Mais Césaire, avec ses camarades du mouvement de la négritude, refusa de plier. Il s’opposa avec vigueur à cette idéologie qui cherchait à effacer l’identité noire sous un masque républicain blanc. Ses mots, brûlants de vérité, traversèrent les océans, enflammèrent les esprits, et inspirèrent les combats de libération de Dakar à Kinshasa.
La plume comme arme, la pensée comme révolution.
Aujourd’hui encore, les écrits de Césaire résonnent avec une force troublante. Ils ne sont pas seulement une mémoire du passé colonial : ils sont un miroir tendu à notre présent, notamment en Papouasie occidentale, où se perpétue, sous d’autres noms, une oppression vieille de soixante ans.
Depuis l’annexion de la Papouasie par l’Indonésie en 1963, deux millions et demi de Papous vivent sous un régime de domination politique, économique et culturelle. Le langage du pouvoir a changé, mais non sa logique : arrestations arbitraires, militarisation des territoires, destruction des cultures autochtones, marginalisation sociale, répression des voix libres.
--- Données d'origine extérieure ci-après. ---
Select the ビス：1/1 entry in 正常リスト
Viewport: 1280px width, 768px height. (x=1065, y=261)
« Violence, dépossession, privation de liberté, et surtout, négation profonde de la dignité humaine » — voilà le quotidien papou, résumé dans les mots mêmes de Césaire.
À travers cette domination, c’est aussi l’âme du colonisateur qui se perd. Car, comme le rappelait Césaire, coloniser, c’est se salir. C’est réveiller les instincts les plus vils : la haine raciale, la violence gratuite, le cynisme moral. L’Indonésie, en entretenant sa domination sur la Papouasie, ne se grandit pas — elle s’enlaidit.
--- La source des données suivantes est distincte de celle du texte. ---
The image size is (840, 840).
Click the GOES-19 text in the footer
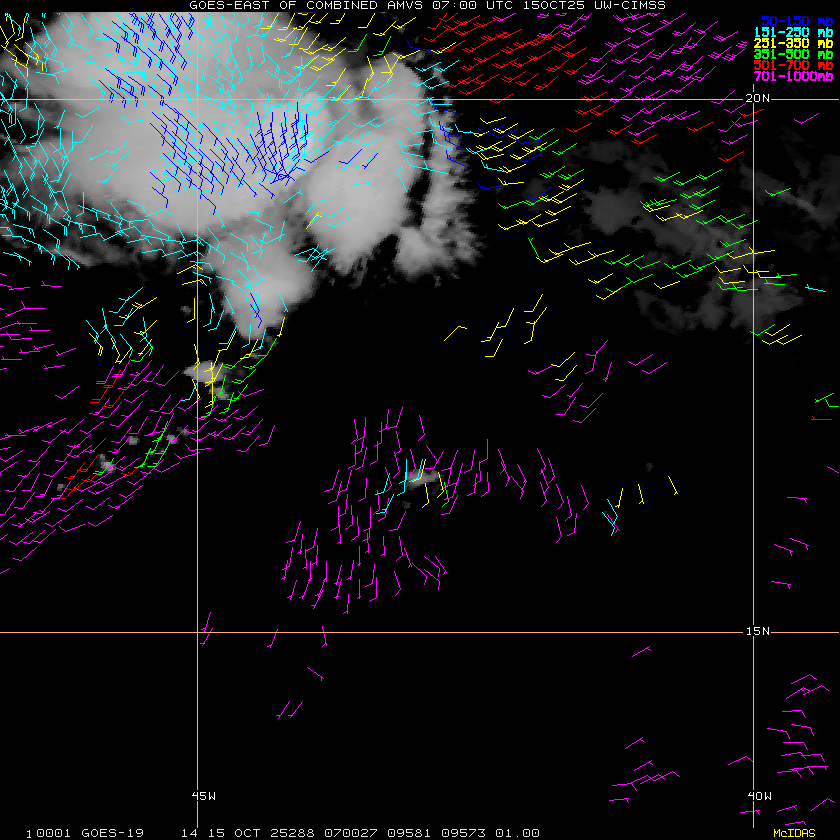pos(112,833)
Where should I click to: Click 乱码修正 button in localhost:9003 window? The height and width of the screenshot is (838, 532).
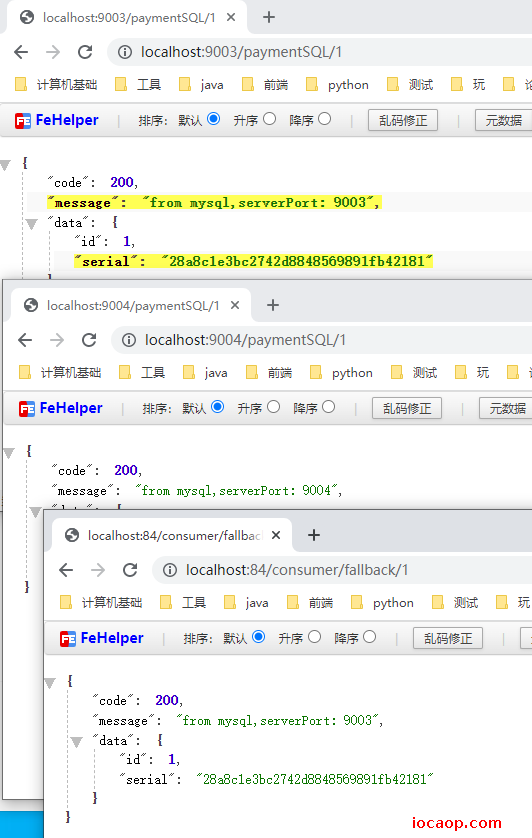coord(403,120)
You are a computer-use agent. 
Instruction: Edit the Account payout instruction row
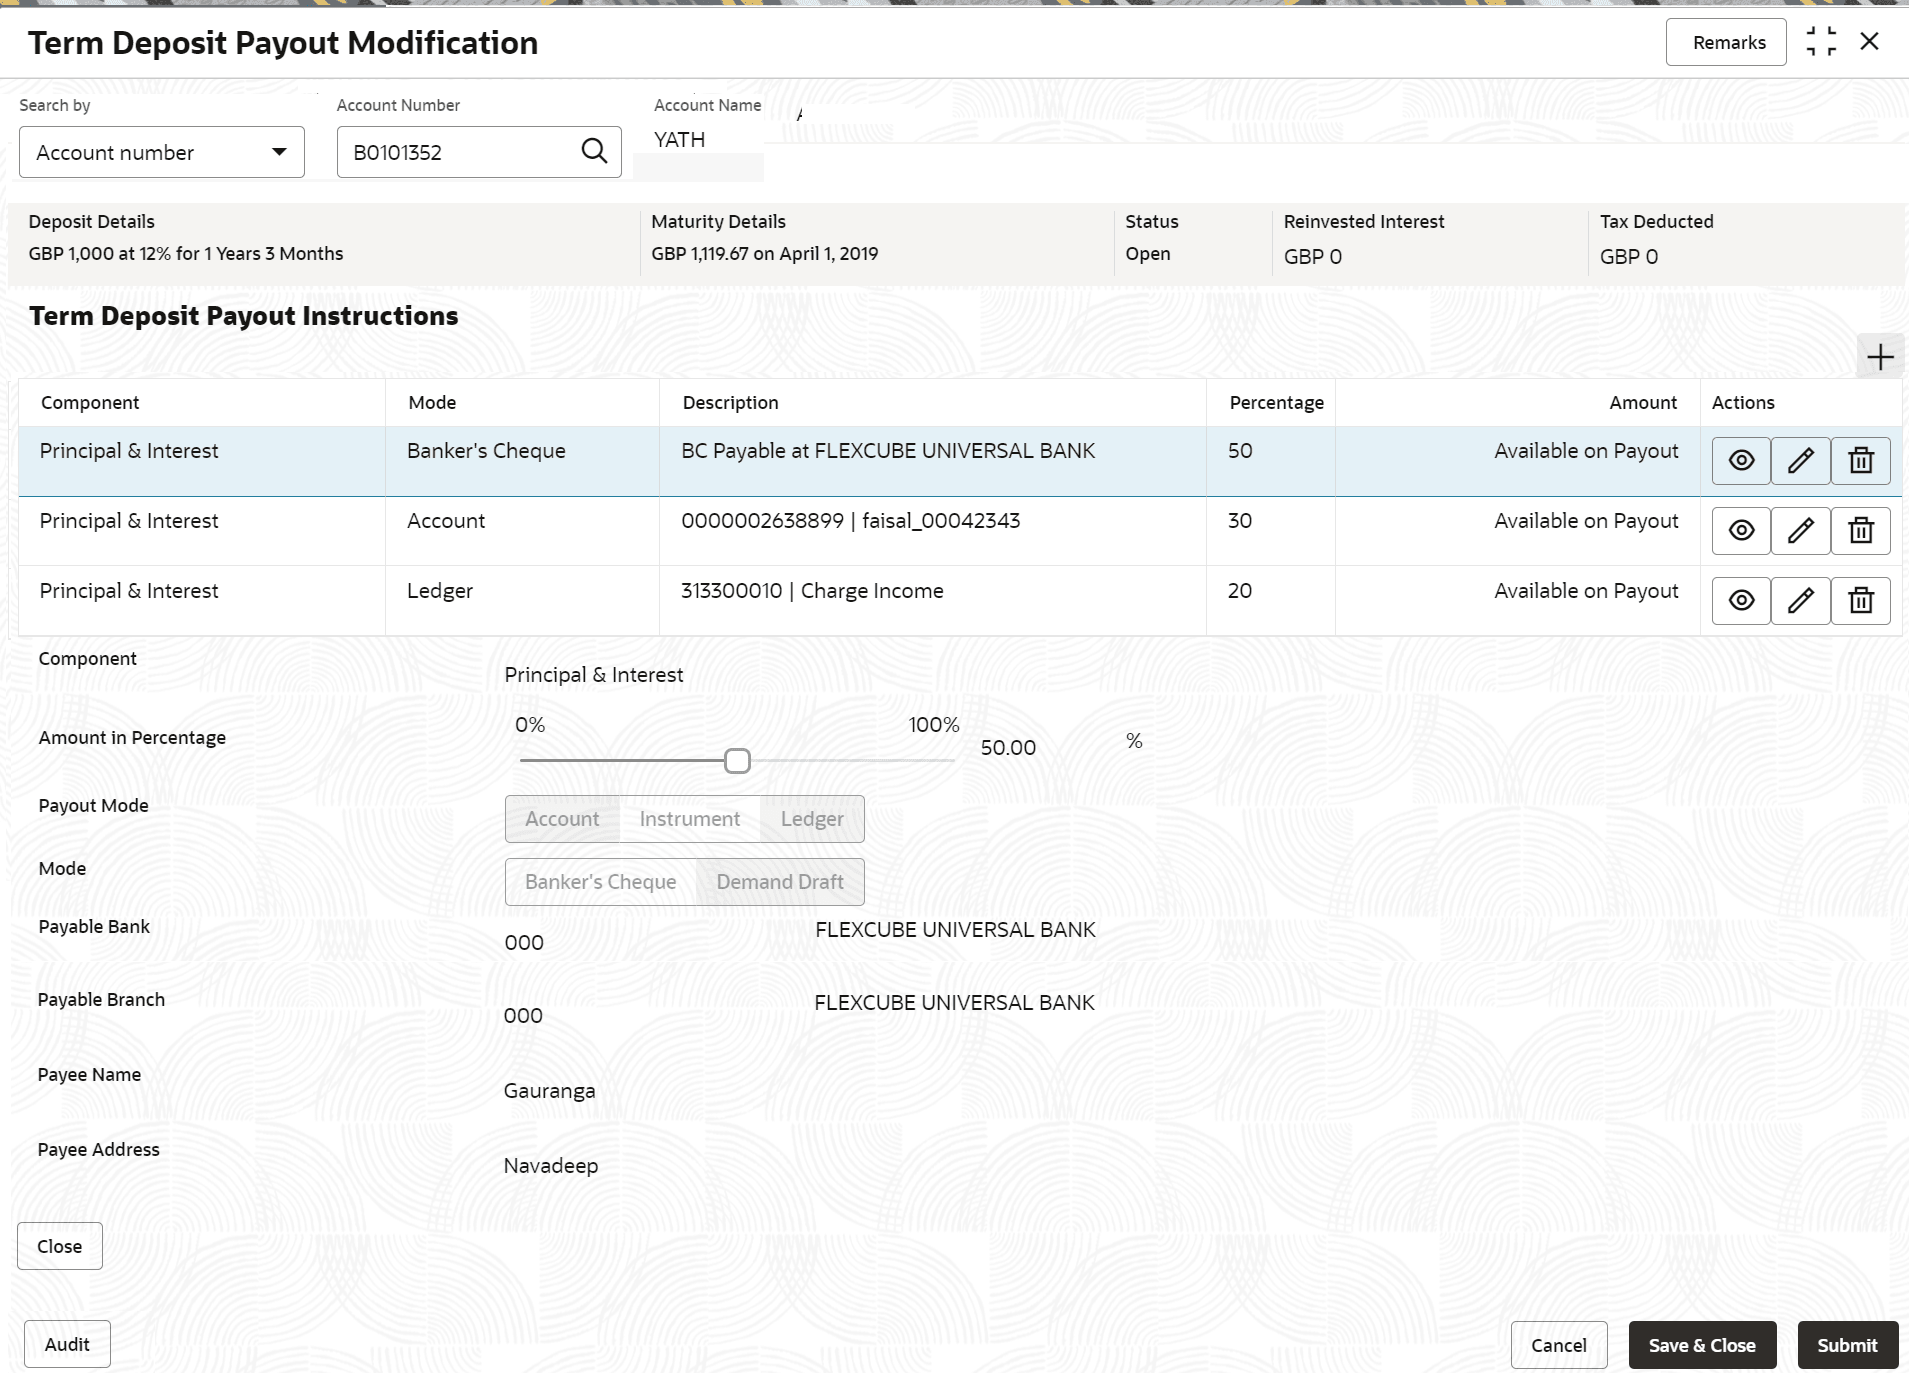[1800, 531]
Et pourtant, au cœur de cette tragédie, demeure l’espoir. Césaire, bien qu’assailli par les ombres, n’a jamais sombré dans le désespoir.
« J’ai foi en l’homme. Peut-être est-ce naïf. Mais désespérer, c’est refuser la vie. »
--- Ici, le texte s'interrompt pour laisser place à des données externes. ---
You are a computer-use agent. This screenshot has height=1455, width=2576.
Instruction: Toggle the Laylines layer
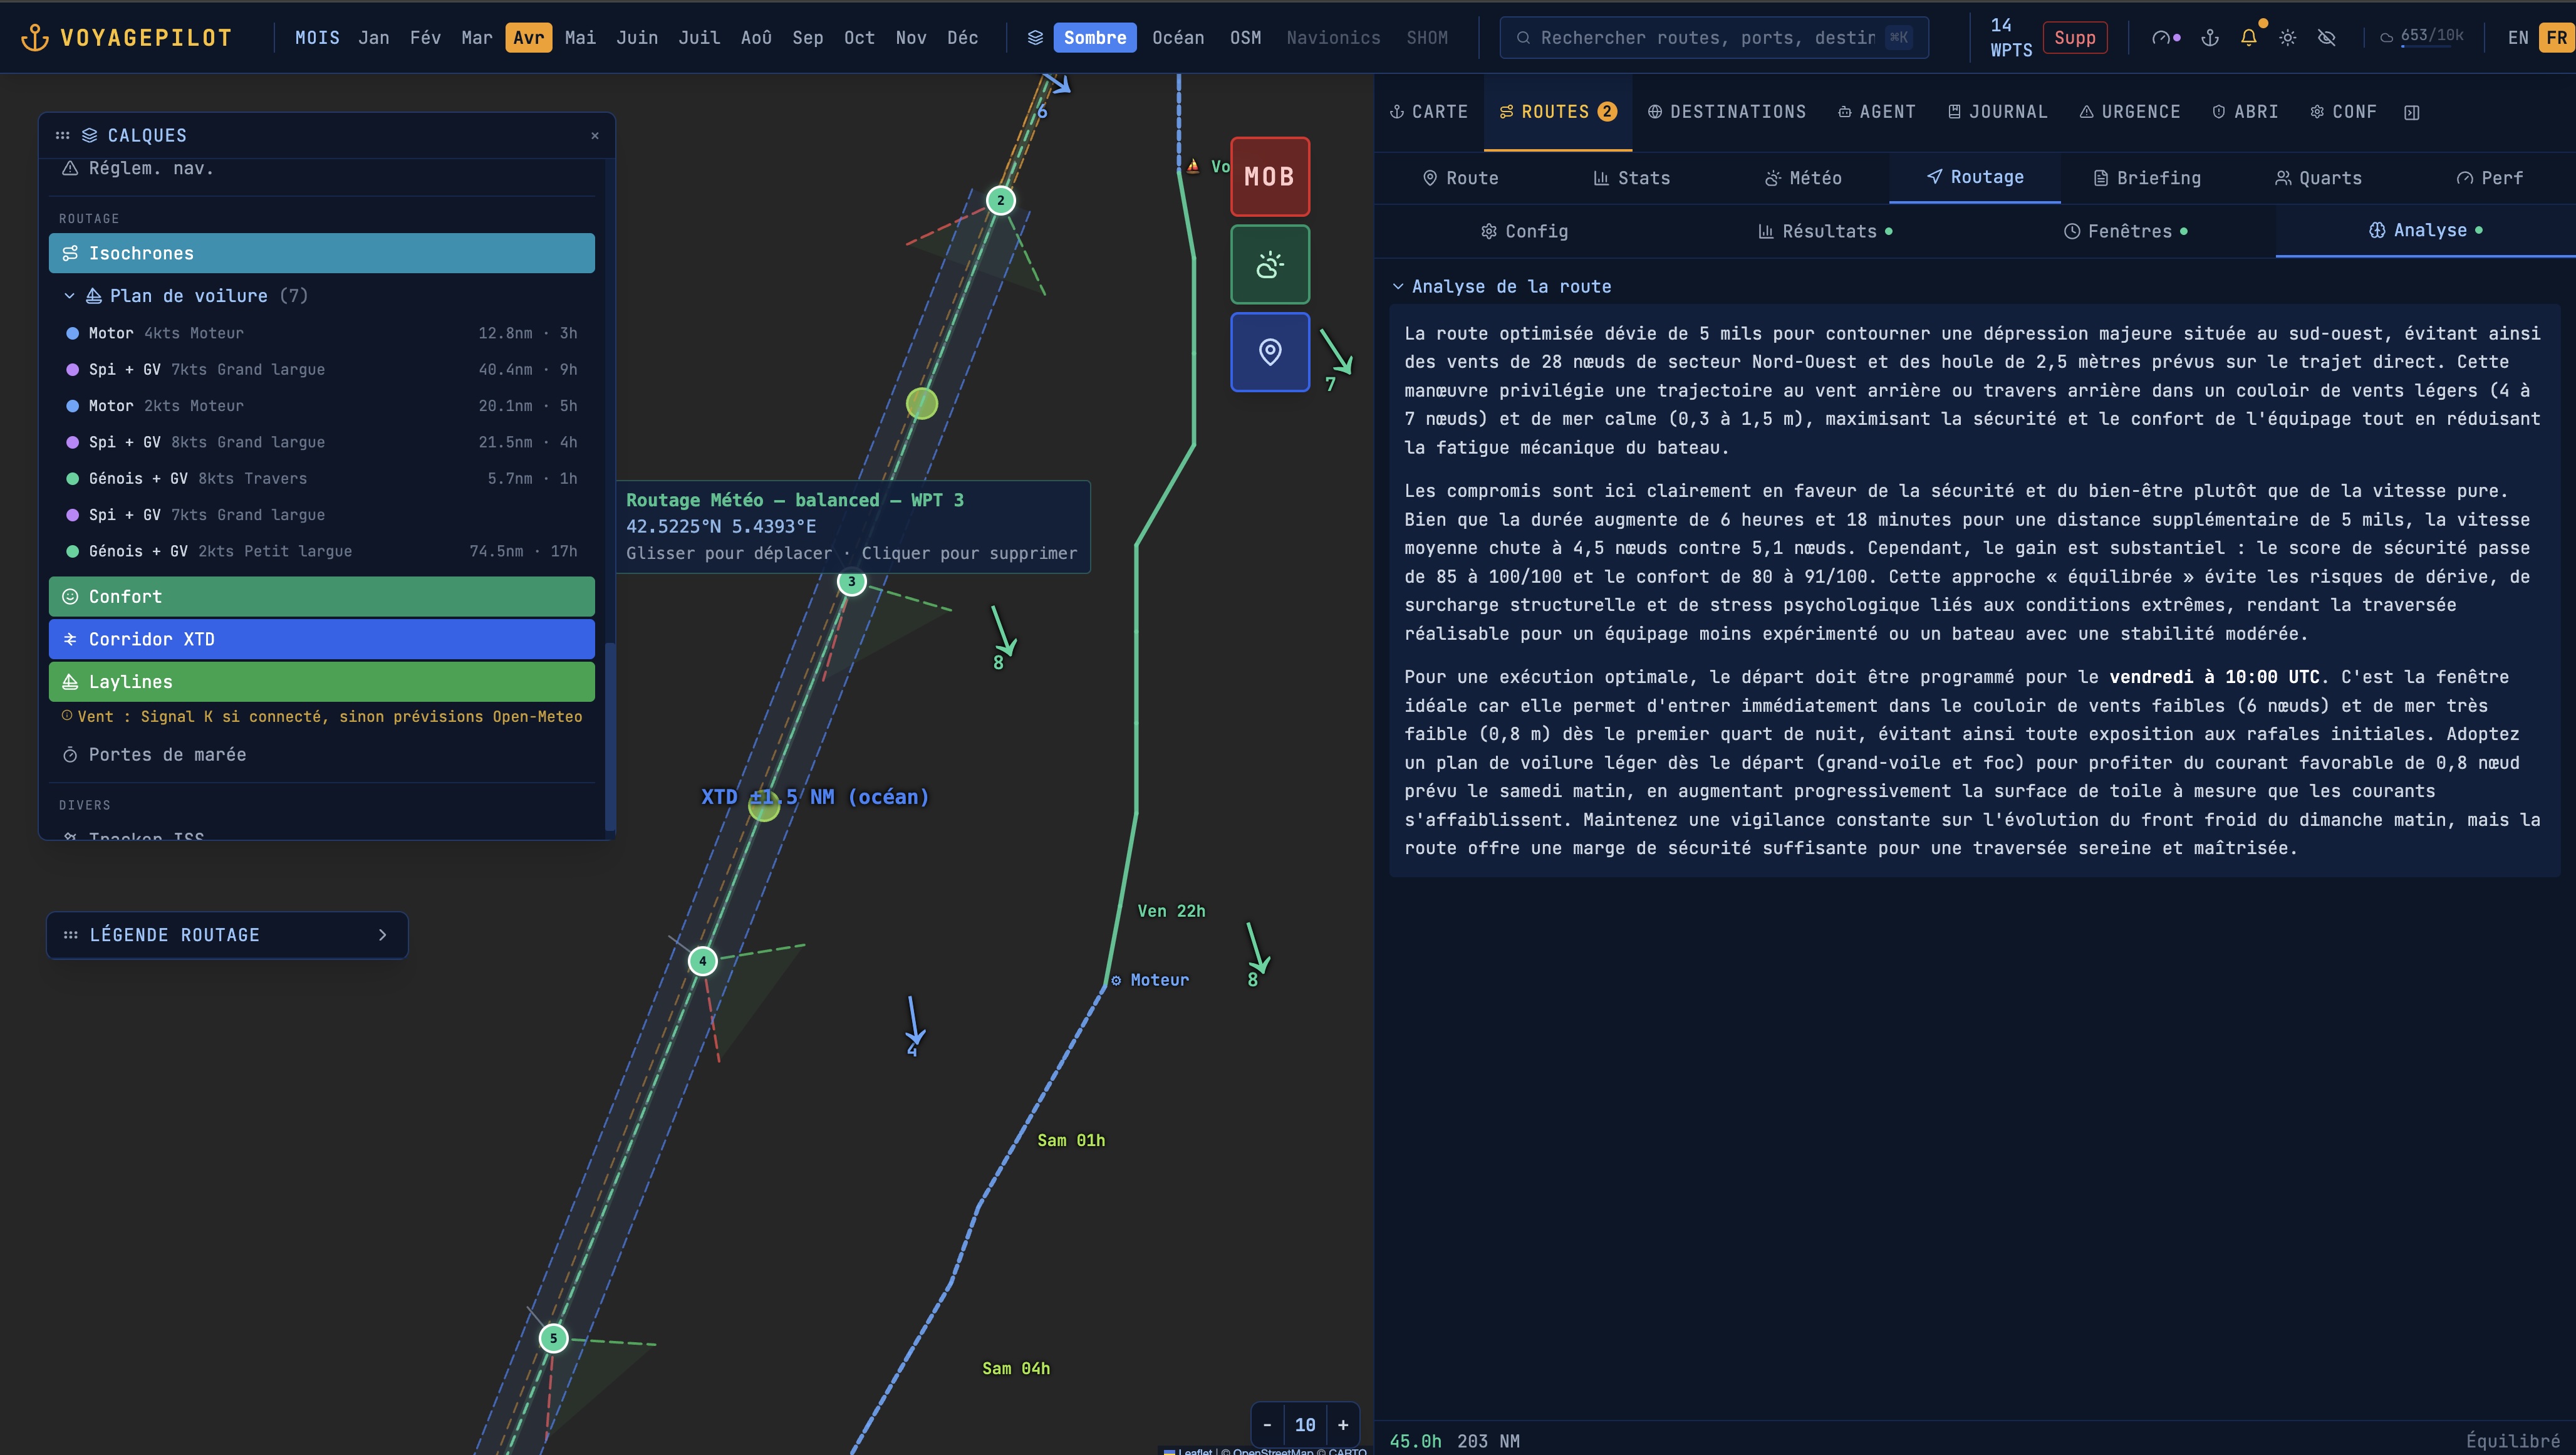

Dans les vallées papoues, dans les murmures des exilés, dans les prières des mères endeuillées, cette foi subsiste. Elle s’accroche aux mots, aux chants, aux drapeaux levés malgré les matraques. Elle proclame, envers et contre tout :
« Je suis de la race de ceux qu’on opprime. Ma bouche sera la bouche des malheurs qui n’ont point de bouche, ma voix, la liberté de celles et ceux qui s’affaissent au cachot du désespoir. »
À l’heure où l’on célèbre Césaire, ne faisons pas de lui une statue inoffensive. Lisons-le. Écoutons-le. Et surtout, prolongeons son combat là où il brûle encore : à Jayapura, à Wamena, dans les prisons oubliées de Nabire.
Car tant qu’un seul peuple sera enchaîné, nul ne sera véritablement libre.